Norina appearing before Don Pasquale is a modest girl from the countryside,who is mortified with embarrassment just to be in the presence of a man. Greatly smitten, the don signs over half of his fortune and full control of his estate to Sofronia in the marriage contract. Meanwhile, the unsuspecting Ernesto arrives, but before he can ruin the deception, Malatesta lets him in on the ruse. Now enjoying the power conferred on her, fake wife Norina turns Don Pasquale's life into infernal chaos.

Spending money left and right, Norina constantly humiliates the master of the house, even going so far as to slap the don, who is gradually becoming a shadow of his former self. When Don Pasquale finds a love letter addressed to Sofronia, it's the final straw. He regrets getting married and not allowing Ernesto to marry Norina. Malatesta comes up with some new trickery: he suggests that the don can free himself from his hellish marriage if he allows Ernesto and Norino to marry, since if another woman arrives in the household, Sofronia will surely withdraw. The uncle happily allows his nephew to tie the knot, even offering money for a dowry, if only he can be rid of his impossible wife. At this point, the schemers reveal the subterfuge. Don Pasquale forgives everyone: admitting his foolishness, he gives his blessing to the loving couple.

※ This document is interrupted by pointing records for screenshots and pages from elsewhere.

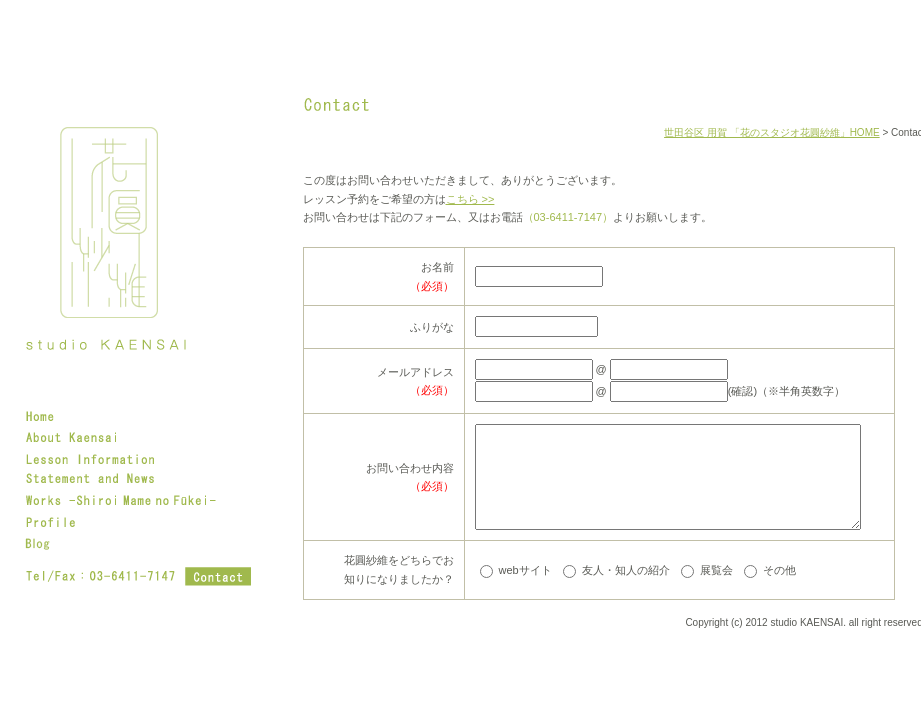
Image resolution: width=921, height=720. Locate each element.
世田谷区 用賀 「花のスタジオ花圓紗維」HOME (772, 132)
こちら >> (470, 199)
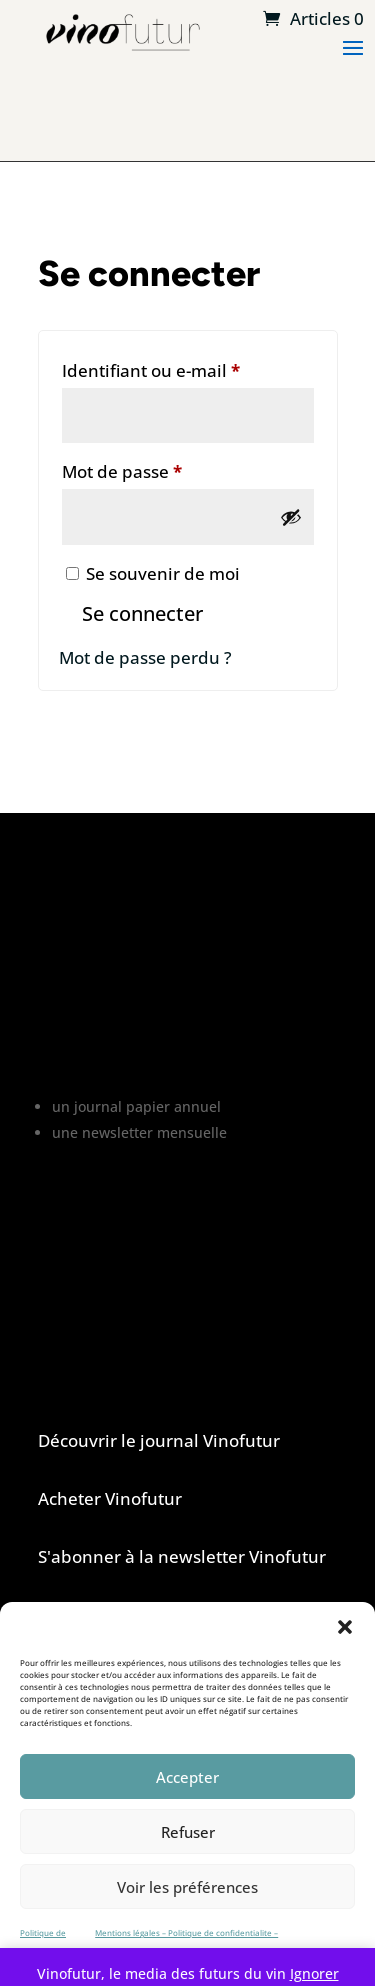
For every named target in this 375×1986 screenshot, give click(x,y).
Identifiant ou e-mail (188, 368)
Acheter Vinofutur (110, 1498)
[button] (345, 1627)
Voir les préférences (187, 1887)
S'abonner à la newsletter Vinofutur (182, 1556)
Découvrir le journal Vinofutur (159, 1440)
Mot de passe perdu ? (145, 657)
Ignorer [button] (314, 1973)
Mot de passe (167, 469)
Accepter (187, 1777)
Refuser (188, 1832)
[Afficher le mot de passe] (291, 517)
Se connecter (142, 613)
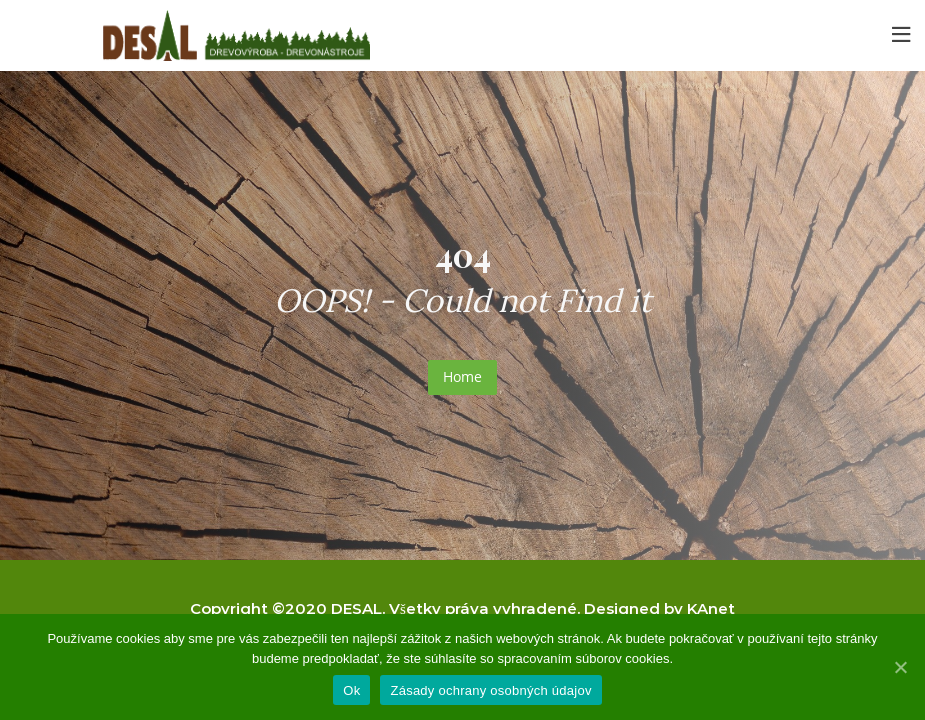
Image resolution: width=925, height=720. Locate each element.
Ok (351, 690)
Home (462, 376)
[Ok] (900, 667)
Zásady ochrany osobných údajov (490, 690)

"It is a staging by Káel where the images and paintings that appear also have the role of analyzing and interpreting the story, and become coherent parts of the director's vision. Because there is one. Thanks to the singers, among the twentieth-century paintings chosen as the background and set elements, the scenes unfolded magnificently, with different feelings and emotions alternating."